Entries provided:
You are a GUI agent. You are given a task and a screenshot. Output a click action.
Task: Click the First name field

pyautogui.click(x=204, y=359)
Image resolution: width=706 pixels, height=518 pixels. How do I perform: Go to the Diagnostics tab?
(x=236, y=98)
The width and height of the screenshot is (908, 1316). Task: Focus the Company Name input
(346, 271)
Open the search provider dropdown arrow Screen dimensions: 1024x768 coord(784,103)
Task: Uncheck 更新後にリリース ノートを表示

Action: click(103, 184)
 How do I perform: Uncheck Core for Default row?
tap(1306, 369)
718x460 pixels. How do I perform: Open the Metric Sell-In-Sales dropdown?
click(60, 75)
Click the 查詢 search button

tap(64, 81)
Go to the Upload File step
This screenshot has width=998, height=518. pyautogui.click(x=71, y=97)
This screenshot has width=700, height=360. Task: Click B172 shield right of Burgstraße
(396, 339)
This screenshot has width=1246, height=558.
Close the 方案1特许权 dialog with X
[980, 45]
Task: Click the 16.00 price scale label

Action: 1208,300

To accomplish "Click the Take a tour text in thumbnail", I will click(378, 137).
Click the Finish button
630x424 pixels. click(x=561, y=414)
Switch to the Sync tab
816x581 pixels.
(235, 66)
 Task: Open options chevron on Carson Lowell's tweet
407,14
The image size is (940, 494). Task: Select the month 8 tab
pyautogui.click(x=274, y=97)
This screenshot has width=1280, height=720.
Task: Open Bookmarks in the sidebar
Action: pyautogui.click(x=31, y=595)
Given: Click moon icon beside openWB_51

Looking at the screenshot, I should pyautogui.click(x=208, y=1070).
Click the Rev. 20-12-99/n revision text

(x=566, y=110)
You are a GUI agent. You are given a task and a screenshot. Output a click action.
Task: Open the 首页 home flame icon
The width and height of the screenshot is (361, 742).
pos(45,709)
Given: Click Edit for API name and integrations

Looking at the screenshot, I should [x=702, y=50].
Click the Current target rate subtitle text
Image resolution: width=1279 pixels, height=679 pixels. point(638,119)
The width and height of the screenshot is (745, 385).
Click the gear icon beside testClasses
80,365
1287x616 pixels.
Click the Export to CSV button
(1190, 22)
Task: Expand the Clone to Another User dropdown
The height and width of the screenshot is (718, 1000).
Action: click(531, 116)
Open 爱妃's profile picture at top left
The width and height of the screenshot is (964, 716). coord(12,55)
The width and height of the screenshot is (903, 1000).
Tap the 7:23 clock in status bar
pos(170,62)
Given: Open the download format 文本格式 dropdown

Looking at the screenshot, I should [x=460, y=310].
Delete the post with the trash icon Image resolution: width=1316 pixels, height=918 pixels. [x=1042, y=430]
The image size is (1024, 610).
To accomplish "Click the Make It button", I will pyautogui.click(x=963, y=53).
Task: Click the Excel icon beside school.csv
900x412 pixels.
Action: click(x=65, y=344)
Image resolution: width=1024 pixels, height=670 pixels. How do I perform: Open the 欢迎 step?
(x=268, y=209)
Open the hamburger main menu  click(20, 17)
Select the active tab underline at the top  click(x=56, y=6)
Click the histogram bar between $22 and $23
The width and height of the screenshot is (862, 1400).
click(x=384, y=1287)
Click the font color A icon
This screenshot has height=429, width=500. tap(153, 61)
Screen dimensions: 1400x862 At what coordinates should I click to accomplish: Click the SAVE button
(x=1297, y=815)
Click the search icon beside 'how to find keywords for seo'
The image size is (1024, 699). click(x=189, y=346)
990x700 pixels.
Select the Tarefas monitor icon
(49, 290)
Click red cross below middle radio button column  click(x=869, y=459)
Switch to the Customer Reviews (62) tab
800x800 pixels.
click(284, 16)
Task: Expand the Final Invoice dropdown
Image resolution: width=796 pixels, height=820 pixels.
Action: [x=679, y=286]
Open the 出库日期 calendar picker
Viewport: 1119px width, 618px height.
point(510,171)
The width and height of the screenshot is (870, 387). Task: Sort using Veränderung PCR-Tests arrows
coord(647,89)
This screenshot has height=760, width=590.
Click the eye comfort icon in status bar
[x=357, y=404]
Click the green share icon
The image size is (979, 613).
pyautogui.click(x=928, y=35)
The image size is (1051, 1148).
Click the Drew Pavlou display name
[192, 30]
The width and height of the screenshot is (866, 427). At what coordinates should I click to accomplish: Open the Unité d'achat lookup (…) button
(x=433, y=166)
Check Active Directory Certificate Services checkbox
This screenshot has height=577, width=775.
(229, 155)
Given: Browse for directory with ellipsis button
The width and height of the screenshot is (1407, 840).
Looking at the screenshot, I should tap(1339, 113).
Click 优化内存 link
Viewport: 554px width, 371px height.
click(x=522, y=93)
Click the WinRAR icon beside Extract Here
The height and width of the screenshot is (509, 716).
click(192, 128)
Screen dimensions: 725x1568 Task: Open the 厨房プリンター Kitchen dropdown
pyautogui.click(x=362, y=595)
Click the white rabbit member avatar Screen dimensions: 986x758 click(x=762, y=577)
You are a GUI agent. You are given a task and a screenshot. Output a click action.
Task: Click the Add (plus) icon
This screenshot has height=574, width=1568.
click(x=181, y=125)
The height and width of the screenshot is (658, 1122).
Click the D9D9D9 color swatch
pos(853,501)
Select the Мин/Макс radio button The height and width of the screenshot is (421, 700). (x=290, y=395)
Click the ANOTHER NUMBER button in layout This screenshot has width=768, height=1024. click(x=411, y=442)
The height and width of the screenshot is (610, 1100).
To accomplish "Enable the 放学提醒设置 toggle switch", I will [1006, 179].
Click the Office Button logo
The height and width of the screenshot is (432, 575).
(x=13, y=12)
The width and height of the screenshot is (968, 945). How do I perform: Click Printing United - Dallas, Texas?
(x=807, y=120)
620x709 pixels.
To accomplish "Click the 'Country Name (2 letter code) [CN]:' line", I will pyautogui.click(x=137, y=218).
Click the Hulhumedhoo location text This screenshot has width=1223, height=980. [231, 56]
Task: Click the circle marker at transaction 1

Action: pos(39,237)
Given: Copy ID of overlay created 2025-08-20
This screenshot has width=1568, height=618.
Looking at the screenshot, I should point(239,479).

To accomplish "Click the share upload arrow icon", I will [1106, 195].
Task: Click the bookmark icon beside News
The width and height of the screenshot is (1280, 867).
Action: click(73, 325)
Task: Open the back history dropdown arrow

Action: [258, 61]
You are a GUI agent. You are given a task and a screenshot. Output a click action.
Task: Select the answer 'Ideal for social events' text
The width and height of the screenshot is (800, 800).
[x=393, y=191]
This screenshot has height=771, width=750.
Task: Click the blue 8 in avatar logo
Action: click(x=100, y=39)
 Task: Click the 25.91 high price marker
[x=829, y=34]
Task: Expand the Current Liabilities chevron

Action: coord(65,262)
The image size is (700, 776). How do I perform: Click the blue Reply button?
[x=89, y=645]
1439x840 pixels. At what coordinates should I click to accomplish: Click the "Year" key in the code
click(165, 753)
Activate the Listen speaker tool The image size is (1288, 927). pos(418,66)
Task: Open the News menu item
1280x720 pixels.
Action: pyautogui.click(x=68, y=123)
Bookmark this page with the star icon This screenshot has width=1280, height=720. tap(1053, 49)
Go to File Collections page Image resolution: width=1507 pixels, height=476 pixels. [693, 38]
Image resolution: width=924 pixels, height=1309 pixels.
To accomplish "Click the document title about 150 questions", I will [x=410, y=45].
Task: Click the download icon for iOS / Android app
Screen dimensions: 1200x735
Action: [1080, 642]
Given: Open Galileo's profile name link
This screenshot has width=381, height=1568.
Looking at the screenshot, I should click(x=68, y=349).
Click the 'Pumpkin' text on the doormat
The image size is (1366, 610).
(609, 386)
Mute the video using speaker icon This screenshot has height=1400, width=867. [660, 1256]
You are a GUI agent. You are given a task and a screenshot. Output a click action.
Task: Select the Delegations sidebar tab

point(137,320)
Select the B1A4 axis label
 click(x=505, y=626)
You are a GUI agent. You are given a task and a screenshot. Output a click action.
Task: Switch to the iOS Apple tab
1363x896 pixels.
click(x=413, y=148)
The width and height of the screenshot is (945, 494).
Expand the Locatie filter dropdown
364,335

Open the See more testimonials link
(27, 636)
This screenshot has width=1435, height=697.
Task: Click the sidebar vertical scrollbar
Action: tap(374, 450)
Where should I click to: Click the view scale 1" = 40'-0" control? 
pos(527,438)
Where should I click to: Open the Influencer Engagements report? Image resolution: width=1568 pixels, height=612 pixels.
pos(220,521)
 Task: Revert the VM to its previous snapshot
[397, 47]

Activity:
Each line of the entries above that includes "page" counts once; state how many such lines there are, with the number as the only answer.

Output:
2